Well, now that I'm sufficiently "inspired" to write, might as well continue and bring this full circle to one of my earlier blog posts where I contemplated out loud the idea that I may not live to see another year (spoilers: I'm still here)
Here I am, whiny 20-something cis, straight, white male, spending half of my time an insufferably opinionated politics wang, spending the other half being insufferably depressed. Is it any wonder I don't make new friends and I can't keep prospective romances from fleeing after a month with my simultaneously infuriating, frustrating, and neurotic mess of a mind?
It's been about two weeks on the dot since my last depressive meltdown. Hardly enough time to get used to not constantly feeling broken. Every time, I wonder if it'll be the last. I wonder if I'll magically get better this time, or alternatively if I'll finally feel so broken that I'll do something stupid and either life changing or life ruining.
The first thing I did when the depressive wave hit full force today was give heavy consideration to finishing my work for the day, telling my boss I quit, going home early, packing up a pillow, my cat, and a few necessities, leaving a check for several months' worth of rent, and just leaving with absolutely no plan or idea what I was going to do. Shit, I'd be lying if I said it wasn't still turning in my mind as I write this. Or maybe I'll finally write down a date and plan a trip to somewhere where assisted suicide is legal (turns out the four US states that have it require the patient to have a terminal disease, and somehow I doubt the rhetorical argument that depression is terminal would work on them. That and you have to be a resident).

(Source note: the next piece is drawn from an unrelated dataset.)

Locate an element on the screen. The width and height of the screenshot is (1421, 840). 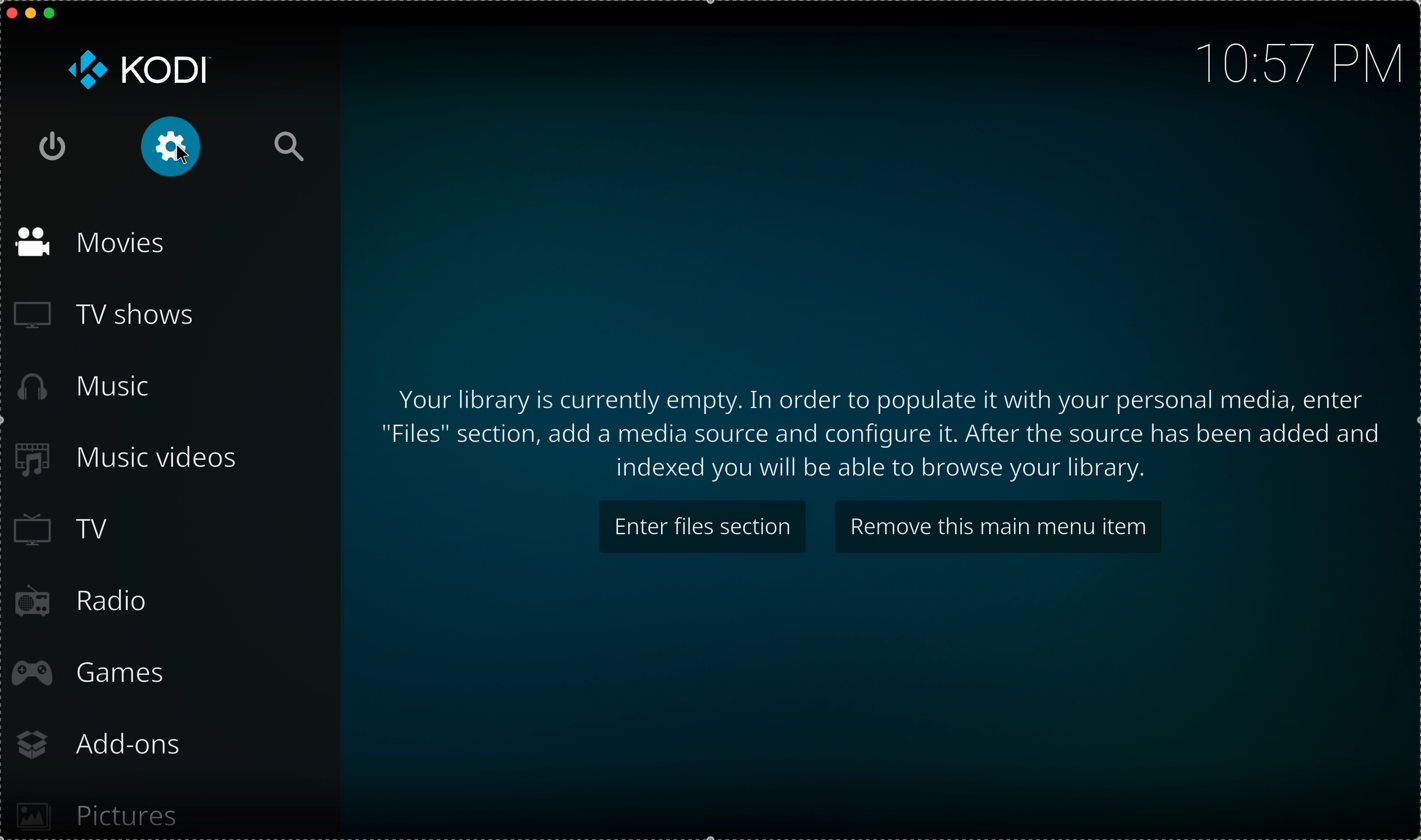
add-ons is located at coordinates (106, 745).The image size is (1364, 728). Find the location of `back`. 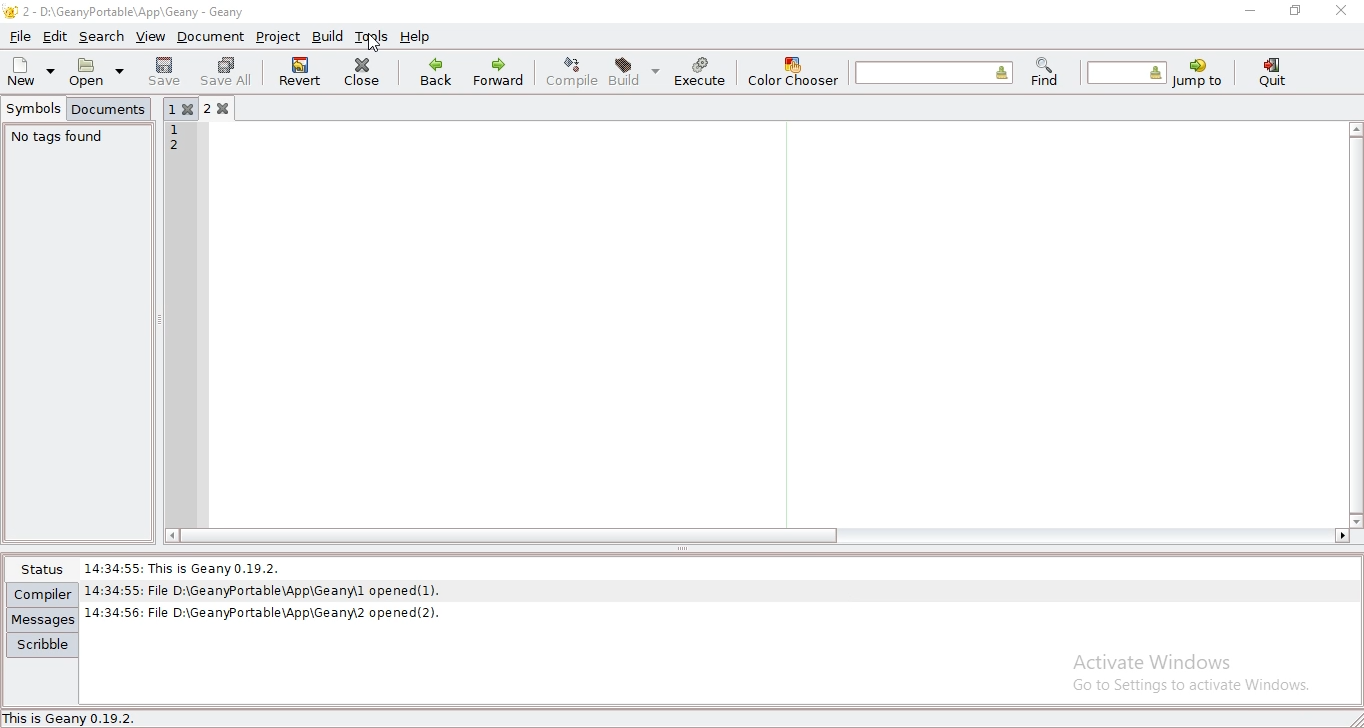

back is located at coordinates (436, 72).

I worry about becoming a statistic- a note on a page and a stain on the ground. But I worry more about having these feelings for the rest of my life. Feeling trapped in this body- in this mind- in this life.
The real thing I'm worried about? I'm worried I won't have someone who can support me through that decision. And I'm worried about how terrible it would be to ask someone to do that- to be there with me through the decision to kill myself. How on earth could I possibly ask someone who's presumably a close friend to travel with me- to help me find closure in life and in death and hold my hand before I take that step of finality. How could I do that to someone I care about? But how can I continue to do this to myself? To keep going when it hurts so much so often? To persist even when I've built my life so poorly on a foundation of dust and cobwebs; structurally nonexistent. I'm a runaway train that just hasn't crashed yet, but is destiny-bound for disaster.

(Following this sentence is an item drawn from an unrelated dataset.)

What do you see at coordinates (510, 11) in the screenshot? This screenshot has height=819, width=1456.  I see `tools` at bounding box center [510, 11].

I go through this song and dance every month- through therapy, psychiatry, drugs, coping techniques, hobbies, friendships, extra sunlight, extra sleep, and all I do is get more resigned, more neurotic, and more miserable. Even as much as I would have wanted companionship, I don't want to put anyone through that, knowing how bad I've been in relationships past and how much worse I appear to have gotten since.

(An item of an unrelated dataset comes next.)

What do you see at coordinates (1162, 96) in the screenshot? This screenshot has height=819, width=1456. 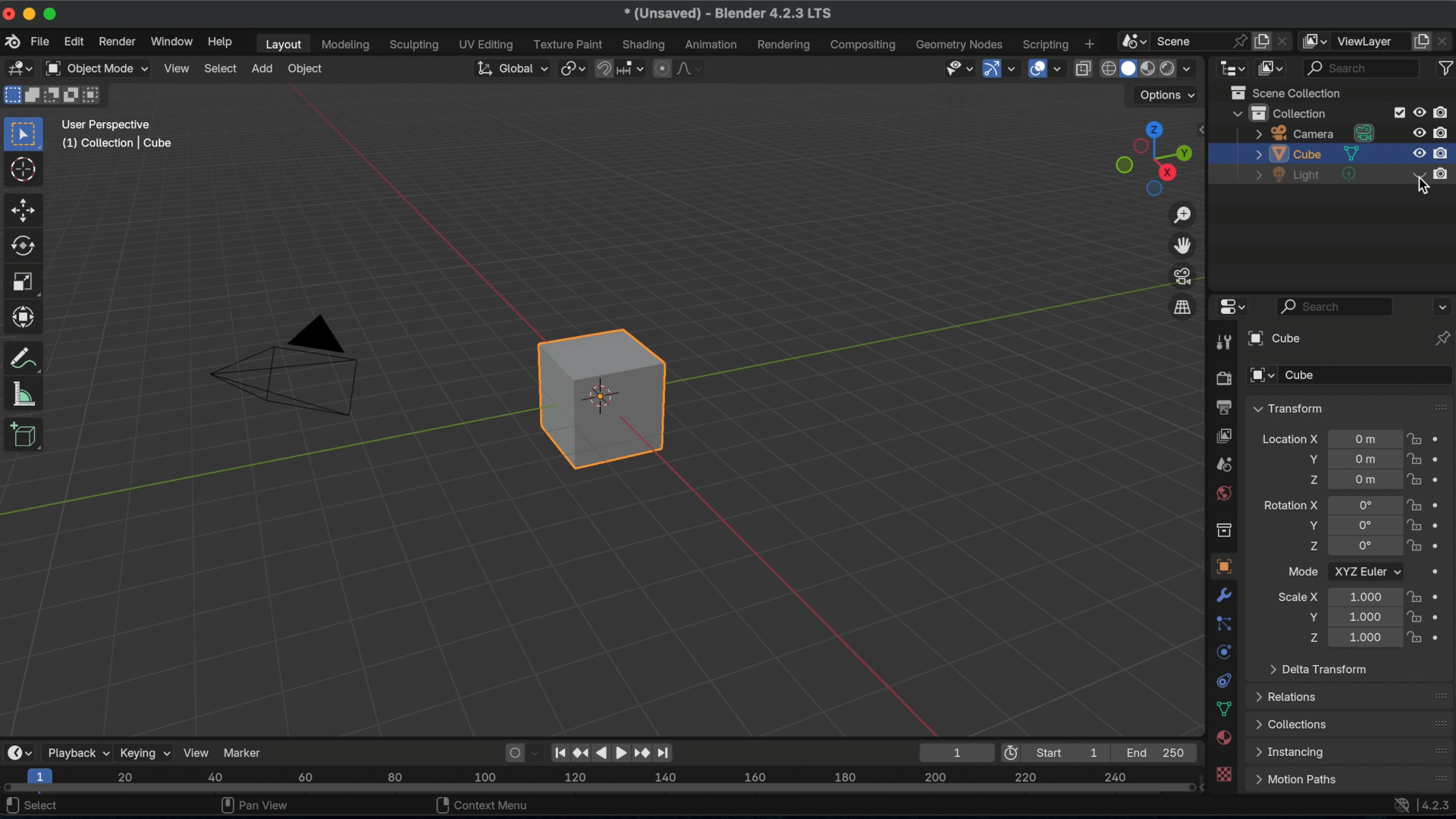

So maybe it's about time I throw in the towel and embrace the stoic inevitability of death (who says I can't be cliche, even in times of despair?).
Who am I kidding? This'll end up like all the others- a plea for attention and recognition because my sense of self-worth is wrapped up entirely in what others think of me, despite going so far out of my way to alienate people and tread my own path. I'm too paralyzed by self-doubt and fear to make any decisions on the finality of death.